Dear support forum & Teltonika team,
since the latest firmware version RUT9XX_R_00.06.07_WEBUI it is not possible anymore for us to get a working OpenVPN Client connection from RUT950 to or servers. After doing the same setup as always (we sell preconfigured RUT950 to our customers since 2016), I get the following error:
Thu Oct 29 14:07:47 2020 daemon.err openvpn(client_ixsvpnip)[9712]: Options error: --pull cannot be used with --mode server
Thu Oct 29 14:07:47 2020 daemon.warn openvpn(client_ixsvpnip)[9712]: Use --help for more information.
However, we do not specify either "pull" nor "server".
I assume that those uptions are auto generated during OpenVPN client configuration.

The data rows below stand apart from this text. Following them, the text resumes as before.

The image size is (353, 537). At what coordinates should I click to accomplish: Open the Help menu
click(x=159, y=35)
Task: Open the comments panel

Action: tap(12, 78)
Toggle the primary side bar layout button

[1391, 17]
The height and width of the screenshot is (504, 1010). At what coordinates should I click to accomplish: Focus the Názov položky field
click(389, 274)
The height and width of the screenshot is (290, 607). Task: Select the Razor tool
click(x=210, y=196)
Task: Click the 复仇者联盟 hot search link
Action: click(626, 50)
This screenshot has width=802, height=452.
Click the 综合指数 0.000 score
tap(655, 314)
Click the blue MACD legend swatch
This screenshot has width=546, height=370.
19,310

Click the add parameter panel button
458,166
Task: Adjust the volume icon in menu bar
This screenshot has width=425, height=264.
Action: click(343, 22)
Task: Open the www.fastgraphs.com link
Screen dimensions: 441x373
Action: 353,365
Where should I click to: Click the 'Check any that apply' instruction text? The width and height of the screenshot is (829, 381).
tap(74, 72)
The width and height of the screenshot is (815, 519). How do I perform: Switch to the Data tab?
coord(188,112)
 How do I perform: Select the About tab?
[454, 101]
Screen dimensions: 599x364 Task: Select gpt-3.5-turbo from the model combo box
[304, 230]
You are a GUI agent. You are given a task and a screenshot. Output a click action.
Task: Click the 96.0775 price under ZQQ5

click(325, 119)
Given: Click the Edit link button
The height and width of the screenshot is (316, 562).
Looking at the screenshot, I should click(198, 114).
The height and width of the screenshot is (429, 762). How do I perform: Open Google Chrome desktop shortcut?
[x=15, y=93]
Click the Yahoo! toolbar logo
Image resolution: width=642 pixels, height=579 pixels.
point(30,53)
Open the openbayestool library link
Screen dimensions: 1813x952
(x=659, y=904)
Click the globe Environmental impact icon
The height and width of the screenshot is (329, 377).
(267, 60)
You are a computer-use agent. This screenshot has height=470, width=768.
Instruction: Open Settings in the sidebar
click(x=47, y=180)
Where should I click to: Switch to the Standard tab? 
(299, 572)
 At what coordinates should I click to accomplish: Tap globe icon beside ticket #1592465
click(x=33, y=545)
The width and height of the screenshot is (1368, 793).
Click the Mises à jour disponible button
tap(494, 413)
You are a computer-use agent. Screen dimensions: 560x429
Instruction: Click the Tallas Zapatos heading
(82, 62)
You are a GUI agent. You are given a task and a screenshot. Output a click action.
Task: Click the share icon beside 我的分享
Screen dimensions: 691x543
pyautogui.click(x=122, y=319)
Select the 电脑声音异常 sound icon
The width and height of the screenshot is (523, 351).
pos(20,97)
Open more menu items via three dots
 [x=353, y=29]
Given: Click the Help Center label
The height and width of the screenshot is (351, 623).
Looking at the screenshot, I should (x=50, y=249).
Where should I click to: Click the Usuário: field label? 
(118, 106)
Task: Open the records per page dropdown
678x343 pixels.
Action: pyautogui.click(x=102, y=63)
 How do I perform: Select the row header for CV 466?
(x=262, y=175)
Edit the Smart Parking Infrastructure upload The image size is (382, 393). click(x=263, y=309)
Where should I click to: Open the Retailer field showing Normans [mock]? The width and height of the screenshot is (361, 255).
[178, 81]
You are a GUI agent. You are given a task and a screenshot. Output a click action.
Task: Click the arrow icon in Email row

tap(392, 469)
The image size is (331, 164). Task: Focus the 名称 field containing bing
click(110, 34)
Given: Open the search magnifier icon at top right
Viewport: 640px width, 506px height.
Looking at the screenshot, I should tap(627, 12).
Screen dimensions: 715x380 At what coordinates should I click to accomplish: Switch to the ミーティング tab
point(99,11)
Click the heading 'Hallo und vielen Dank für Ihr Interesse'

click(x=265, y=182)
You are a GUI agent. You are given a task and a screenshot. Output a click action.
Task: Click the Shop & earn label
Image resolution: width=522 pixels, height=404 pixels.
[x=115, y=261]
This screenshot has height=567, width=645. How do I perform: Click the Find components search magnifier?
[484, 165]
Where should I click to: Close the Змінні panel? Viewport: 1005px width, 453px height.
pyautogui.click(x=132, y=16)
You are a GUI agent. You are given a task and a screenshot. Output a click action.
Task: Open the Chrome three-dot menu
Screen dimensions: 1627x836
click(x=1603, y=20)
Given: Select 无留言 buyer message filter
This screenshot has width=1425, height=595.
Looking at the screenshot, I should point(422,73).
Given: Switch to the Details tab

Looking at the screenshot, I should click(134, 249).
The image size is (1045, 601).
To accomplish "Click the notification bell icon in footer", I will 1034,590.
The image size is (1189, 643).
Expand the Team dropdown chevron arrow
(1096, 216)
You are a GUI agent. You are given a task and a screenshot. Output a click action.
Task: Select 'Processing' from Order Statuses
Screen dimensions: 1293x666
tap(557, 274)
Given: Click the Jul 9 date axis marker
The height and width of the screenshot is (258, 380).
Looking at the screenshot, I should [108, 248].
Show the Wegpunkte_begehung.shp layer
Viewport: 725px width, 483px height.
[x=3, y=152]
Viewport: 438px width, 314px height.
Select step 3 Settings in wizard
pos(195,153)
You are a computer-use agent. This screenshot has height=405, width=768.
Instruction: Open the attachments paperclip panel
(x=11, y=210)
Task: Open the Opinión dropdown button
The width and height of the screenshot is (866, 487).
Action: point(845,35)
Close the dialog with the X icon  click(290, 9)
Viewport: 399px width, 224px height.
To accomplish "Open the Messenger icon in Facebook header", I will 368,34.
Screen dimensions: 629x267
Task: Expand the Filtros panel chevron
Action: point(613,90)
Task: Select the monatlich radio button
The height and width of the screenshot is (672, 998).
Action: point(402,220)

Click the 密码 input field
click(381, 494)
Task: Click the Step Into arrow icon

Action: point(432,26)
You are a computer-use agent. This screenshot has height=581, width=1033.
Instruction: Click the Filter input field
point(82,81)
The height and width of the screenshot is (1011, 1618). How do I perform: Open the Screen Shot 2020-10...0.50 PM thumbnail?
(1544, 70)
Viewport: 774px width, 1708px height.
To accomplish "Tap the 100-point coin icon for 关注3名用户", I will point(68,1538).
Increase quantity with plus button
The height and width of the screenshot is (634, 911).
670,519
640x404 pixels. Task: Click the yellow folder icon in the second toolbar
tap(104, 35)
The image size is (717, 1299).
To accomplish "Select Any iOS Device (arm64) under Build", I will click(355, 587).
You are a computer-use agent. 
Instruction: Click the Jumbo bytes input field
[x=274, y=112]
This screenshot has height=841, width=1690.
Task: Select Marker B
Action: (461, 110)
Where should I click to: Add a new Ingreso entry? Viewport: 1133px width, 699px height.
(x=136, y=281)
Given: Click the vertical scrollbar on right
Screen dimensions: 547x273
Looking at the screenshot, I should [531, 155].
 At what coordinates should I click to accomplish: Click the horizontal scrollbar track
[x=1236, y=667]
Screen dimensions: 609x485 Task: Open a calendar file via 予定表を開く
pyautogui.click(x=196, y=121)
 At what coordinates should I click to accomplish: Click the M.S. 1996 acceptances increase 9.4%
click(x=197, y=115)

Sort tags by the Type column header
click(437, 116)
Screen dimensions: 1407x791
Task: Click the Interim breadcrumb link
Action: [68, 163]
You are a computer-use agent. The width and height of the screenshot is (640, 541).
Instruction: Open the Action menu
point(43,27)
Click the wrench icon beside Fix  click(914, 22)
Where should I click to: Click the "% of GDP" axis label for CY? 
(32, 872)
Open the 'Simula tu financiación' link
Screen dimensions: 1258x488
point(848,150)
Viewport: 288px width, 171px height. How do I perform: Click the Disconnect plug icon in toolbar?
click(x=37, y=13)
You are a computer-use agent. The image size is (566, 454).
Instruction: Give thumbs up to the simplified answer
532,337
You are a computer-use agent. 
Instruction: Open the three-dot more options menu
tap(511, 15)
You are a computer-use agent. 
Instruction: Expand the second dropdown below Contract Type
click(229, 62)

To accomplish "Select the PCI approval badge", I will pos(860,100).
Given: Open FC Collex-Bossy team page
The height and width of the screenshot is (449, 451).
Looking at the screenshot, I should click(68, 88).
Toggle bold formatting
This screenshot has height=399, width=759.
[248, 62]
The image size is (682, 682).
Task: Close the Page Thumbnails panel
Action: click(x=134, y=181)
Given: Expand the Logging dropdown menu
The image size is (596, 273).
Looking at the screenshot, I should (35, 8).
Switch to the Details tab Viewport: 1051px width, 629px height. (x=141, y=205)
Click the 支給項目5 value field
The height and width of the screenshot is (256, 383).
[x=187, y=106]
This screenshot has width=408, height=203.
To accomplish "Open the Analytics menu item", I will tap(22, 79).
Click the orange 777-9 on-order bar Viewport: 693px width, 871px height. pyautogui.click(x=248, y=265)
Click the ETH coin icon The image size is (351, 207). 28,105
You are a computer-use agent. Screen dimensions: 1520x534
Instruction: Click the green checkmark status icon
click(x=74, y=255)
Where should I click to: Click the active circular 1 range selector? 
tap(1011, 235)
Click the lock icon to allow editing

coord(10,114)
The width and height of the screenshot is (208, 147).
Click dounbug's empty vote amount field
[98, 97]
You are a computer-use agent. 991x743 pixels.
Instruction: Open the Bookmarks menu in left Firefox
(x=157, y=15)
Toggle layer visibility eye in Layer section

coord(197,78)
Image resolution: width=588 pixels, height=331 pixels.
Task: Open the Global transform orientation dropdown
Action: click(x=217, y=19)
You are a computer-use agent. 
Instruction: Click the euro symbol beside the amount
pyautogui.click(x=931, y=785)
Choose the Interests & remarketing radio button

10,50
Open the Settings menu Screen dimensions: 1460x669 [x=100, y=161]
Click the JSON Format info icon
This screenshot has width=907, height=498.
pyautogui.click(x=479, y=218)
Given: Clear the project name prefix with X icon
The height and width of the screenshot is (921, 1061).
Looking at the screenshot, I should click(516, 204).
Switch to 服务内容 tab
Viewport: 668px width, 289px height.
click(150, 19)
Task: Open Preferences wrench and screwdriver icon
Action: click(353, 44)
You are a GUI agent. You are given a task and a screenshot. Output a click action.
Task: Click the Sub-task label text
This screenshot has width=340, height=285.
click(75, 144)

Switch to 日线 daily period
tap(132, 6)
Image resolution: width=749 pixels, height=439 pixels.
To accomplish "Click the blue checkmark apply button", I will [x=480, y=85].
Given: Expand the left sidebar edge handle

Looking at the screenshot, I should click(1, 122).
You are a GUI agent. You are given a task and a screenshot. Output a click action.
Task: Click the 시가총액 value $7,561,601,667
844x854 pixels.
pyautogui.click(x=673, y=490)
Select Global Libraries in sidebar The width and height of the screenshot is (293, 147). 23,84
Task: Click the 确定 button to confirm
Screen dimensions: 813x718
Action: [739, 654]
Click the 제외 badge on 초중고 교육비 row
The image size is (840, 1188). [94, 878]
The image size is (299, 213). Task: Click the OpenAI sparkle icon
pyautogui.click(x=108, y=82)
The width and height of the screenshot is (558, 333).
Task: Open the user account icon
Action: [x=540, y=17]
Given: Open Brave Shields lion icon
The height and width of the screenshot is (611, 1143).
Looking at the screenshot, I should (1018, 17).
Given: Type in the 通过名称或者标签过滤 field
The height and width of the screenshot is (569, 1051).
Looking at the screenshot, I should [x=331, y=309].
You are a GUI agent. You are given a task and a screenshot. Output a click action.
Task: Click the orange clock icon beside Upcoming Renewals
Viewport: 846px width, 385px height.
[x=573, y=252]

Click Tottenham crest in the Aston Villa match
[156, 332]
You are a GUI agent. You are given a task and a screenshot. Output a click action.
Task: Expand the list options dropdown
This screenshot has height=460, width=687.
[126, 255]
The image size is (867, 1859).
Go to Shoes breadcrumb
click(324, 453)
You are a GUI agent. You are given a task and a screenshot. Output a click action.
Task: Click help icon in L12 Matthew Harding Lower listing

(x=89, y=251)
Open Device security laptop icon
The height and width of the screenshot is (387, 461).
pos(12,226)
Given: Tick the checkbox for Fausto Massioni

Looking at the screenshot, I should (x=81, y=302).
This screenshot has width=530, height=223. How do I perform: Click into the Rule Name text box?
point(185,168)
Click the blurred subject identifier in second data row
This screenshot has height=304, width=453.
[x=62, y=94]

root@ixs:~# cat /tmp/etc/openvpn-client_ixsvpnip.conf
client
nobind
persist-key
auth none
auth-user-pass /etc/openvpn/auth_client_ixsvpnip
ca /lib/uci/upload/cbid.openvpn.client_ixsvpnip.ca
cipher none
dev tap
keepalive 20 120
mode server
port 1194
proto udp
remote XXX.XXX.XXX.XXX
resolv-retry infinite
verb 5
dev tun_ixsvpnip
dev-type tap
sndbuf 0
rcvbuf 0
tun-mtu 1500
explicit-exit-notify
persist-key
persist-tun
reneg-sec 0
reneg-bytes 0
setenv CLIENT_CERT 0
remote-cert-tls server
fast-io
auth-nocache
remote-cert-tls server
script-security 2
down /etc/openvpn/updown_dns
up /etc/openvpn/updown_dns
root@ixs:~# cat /etc/config/openvpn
config openvpn 'teltonika_auth_service'
option persist_key '1'
option persist_tun '1'
option port '5002'
option proto 'udp'
option verb '4'
option nobind '1'
option enable '0'
option remote 'rms.teltonika.lt'
option resolv_retry 'infinite'
option keepalive '10 120'
option auth_user_pass '/etc/openvpn/auth'
option ca '/etc/openvpn/tlt_ca.crt'
option ns_cert_type 'server'
option comp_lzo 'yes'
option client '1'
option dev 'tun_rms'
option script_security '2'
option up '"/etc/init.d/rms_uhttpd start"'
option down '"/etc/init.d/rms_uhttpd rms_stop"'
config webui 'webui'
option _auth 'tls'
config openvpn 'client_ixsvpnip'
option persist_key '1'
option port '1194'
option _role 'client'
option verb '5'
option nobind '1'
option proto 'udp'
option enable '1'
option dev 'tap'
option remote 'XXX.XXX.XXX.XXX'
option resolv_retry 'infinite'
option keepalive '20 120'
option _auth 'pass'
option cipher 'none'
option _tls_cipher 'all'
option auth 'none'
option _tls_auth 'none'
option ca '/lib/uci/upload/cbid.openvpn.client_ixsvpnip.ca'
option client '1'
option auth_user_pass '/etc/openvpn/auth_client_ixsvpnip'
list _extra 'dev tun_ixsvpnip'
list _extra 'dev-type tap'
list _extra 'sndbuf 0'
list _extra 'rcvbuf 0'
list _extra 'tun-mtu 1500'
list _extra 'explicit-exit-notify'
list _extra 'persist-key'
list _extra 'persist-tun'
list _extra 'reneg-sec 0'
list _extra 'reneg-bytes 0'
list _extra 'setenv CLIENT_CERT 0'
list _extra 'remote-cert-tls server'
list _extra 'fast-io'
option mode 'server'
If I remove the last "option mode 'server'" from /etc/config/openvpn manually (SSH) everything works as always. After saving the OpenVPN client configuration via Web UI again, the "option mode 'server'" appears again also.
After downgrading to RUT9XX_R_00.06.06.1_WEBUI.bin, everything works.